**Required work**. Please copy each line below that contains the string "magnifier".

(Data excerpts)
>>>
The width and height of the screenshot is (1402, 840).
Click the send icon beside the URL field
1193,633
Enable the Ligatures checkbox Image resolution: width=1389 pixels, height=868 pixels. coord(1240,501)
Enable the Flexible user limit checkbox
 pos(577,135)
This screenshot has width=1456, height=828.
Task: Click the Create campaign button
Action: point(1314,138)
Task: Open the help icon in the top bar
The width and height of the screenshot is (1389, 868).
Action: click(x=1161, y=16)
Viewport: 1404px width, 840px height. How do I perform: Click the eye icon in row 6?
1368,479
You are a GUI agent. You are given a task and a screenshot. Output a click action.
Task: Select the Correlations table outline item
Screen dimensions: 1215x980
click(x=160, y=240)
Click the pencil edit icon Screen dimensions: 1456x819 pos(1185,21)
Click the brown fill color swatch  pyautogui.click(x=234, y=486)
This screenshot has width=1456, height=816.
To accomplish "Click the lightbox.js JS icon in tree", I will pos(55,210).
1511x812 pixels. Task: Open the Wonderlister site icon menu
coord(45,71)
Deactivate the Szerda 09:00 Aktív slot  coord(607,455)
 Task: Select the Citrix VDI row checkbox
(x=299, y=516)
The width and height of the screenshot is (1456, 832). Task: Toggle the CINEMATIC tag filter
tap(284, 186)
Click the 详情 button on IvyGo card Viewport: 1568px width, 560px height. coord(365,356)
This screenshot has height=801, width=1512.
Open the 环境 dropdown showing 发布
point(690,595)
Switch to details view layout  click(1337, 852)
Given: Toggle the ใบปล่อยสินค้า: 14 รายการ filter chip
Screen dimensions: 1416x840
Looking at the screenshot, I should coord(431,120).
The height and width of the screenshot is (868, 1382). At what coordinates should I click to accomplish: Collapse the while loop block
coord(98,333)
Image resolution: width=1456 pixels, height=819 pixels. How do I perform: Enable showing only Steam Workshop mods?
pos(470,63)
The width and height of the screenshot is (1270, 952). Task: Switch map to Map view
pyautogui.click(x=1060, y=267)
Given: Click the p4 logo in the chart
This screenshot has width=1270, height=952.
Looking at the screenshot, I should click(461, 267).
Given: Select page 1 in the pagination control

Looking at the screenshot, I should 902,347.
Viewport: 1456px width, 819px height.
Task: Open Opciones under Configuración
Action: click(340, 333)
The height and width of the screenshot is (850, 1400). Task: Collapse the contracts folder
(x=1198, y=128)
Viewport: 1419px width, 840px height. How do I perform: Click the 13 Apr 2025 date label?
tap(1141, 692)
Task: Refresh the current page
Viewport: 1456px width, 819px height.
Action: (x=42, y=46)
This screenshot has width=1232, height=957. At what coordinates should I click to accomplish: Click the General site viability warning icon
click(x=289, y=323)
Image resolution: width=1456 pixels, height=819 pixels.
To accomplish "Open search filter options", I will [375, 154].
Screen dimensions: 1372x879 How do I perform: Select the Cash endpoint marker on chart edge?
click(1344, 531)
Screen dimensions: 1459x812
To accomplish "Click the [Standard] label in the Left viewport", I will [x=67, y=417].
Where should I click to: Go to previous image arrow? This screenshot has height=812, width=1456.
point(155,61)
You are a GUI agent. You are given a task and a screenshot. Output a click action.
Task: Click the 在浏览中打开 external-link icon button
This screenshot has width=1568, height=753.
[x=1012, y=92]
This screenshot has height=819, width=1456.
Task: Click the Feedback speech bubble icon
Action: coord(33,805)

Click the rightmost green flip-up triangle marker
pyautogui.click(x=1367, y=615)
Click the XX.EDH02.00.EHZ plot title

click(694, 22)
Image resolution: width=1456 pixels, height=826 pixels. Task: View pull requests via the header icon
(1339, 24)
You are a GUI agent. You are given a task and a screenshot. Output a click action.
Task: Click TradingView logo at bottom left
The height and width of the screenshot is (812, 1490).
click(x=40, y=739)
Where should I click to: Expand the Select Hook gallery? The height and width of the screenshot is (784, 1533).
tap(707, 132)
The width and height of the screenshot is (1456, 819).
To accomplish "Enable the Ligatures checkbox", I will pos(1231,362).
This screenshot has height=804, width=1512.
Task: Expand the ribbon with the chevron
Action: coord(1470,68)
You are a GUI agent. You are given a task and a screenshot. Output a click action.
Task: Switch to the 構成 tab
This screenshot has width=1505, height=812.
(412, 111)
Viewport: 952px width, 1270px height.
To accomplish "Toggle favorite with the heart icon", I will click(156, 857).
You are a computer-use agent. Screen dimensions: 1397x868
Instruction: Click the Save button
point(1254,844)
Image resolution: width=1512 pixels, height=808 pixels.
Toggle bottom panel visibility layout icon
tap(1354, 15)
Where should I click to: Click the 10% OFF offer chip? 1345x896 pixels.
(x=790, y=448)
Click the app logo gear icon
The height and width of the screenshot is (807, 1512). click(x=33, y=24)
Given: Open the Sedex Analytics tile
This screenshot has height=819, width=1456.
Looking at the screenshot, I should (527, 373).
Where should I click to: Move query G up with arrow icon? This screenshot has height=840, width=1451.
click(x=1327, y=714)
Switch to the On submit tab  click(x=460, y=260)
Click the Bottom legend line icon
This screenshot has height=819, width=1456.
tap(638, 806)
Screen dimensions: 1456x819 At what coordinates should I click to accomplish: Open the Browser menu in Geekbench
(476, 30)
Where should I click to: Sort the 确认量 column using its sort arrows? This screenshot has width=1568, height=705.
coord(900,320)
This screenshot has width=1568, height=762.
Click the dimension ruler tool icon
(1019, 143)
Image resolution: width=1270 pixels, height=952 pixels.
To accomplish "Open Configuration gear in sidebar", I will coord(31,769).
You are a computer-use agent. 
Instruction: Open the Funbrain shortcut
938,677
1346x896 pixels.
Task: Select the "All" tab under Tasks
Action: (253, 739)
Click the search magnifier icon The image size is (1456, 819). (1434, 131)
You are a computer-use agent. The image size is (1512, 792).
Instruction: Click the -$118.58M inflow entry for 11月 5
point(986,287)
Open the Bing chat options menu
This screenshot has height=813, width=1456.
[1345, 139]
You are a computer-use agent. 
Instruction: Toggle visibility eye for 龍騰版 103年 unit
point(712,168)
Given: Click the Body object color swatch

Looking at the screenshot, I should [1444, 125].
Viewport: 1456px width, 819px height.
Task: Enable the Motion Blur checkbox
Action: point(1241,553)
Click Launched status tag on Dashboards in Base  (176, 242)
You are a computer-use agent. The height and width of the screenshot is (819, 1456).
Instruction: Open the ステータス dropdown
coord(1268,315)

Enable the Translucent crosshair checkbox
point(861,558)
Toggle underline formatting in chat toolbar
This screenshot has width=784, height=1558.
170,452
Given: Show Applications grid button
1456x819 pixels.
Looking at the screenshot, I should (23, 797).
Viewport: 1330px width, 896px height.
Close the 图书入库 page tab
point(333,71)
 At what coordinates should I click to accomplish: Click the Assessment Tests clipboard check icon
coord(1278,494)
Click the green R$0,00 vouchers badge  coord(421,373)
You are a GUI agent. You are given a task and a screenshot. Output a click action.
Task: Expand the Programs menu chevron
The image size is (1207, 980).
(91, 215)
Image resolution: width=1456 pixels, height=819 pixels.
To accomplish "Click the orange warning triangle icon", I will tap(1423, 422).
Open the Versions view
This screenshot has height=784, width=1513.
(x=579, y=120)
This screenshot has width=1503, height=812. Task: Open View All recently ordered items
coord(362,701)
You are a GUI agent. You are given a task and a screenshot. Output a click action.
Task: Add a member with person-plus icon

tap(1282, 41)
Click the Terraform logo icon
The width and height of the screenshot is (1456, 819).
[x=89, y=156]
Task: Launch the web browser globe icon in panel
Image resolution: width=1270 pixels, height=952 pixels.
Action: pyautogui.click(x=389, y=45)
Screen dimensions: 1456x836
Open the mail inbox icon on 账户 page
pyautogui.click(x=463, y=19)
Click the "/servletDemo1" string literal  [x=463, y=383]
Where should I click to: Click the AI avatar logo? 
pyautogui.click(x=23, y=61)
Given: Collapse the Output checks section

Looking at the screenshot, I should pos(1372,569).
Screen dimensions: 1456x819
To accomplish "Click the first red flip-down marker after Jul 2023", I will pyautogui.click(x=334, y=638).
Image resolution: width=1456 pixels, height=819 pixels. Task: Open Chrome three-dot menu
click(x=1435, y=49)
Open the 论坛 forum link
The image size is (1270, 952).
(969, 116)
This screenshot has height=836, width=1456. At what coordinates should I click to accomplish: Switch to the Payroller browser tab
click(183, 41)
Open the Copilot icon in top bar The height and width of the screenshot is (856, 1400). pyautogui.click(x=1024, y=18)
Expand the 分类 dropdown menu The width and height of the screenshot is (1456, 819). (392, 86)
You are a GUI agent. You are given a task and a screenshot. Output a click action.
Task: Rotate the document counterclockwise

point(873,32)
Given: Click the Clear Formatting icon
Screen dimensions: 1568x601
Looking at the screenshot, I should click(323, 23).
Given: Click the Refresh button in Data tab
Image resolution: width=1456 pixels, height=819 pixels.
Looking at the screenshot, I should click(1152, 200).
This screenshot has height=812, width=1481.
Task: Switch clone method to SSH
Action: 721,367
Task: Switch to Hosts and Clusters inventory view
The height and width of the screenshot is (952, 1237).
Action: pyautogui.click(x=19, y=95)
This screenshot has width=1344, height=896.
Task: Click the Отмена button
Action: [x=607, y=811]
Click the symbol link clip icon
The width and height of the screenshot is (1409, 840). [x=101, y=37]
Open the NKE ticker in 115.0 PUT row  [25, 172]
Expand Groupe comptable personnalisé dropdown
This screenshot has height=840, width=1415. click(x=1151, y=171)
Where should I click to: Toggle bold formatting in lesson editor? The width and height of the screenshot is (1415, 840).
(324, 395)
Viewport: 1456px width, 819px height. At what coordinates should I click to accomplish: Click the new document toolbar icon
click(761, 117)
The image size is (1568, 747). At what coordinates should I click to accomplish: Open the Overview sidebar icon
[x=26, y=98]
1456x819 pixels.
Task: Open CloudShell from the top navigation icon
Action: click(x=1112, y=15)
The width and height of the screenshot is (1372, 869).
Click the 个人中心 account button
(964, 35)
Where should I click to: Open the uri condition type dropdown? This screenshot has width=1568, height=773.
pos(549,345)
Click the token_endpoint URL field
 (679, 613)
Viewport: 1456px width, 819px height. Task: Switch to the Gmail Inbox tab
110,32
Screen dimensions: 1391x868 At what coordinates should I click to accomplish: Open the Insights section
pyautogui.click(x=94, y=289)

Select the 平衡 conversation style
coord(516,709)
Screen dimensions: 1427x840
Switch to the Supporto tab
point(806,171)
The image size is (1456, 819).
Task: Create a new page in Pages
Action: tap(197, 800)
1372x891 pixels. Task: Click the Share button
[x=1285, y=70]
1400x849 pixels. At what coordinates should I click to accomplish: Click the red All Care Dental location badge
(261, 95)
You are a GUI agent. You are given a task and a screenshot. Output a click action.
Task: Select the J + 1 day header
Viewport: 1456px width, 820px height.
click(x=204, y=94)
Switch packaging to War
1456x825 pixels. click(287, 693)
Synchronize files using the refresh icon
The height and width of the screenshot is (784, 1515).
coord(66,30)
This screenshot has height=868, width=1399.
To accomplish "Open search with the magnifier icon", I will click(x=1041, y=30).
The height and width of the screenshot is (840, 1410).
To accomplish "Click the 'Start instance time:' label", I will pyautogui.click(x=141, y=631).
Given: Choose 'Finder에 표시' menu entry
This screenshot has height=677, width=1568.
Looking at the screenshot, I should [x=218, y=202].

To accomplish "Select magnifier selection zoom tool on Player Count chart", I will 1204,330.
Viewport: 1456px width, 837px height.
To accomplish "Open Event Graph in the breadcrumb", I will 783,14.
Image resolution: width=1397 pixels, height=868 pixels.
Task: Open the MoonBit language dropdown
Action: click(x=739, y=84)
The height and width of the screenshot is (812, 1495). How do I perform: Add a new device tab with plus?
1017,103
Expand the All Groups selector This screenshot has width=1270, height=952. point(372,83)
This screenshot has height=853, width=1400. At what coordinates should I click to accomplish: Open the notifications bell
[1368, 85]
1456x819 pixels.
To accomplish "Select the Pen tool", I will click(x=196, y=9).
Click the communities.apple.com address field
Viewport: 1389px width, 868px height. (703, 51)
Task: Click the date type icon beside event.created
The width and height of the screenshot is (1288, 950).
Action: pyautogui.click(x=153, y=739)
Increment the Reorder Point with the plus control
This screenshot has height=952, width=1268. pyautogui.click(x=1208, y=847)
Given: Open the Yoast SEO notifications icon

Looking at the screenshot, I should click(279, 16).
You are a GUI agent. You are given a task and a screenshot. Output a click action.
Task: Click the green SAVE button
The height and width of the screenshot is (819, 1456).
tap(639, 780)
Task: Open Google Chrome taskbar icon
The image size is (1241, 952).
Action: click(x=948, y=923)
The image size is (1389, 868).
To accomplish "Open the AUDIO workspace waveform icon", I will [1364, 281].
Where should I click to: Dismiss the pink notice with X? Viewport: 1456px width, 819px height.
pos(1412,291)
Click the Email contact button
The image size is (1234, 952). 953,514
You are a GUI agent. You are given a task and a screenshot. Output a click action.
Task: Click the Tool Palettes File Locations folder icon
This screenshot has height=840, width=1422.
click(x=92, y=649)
<<<
**Output below**.
Click the search magnifier icon The image size is (1456, 819). (1434, 131)
To accomplish "Open search with the magnifier icon", I will click(x=1041, y=30).
To accomplish "Select magnifier selection zoom tool on Player Count chart", I will 1204,330.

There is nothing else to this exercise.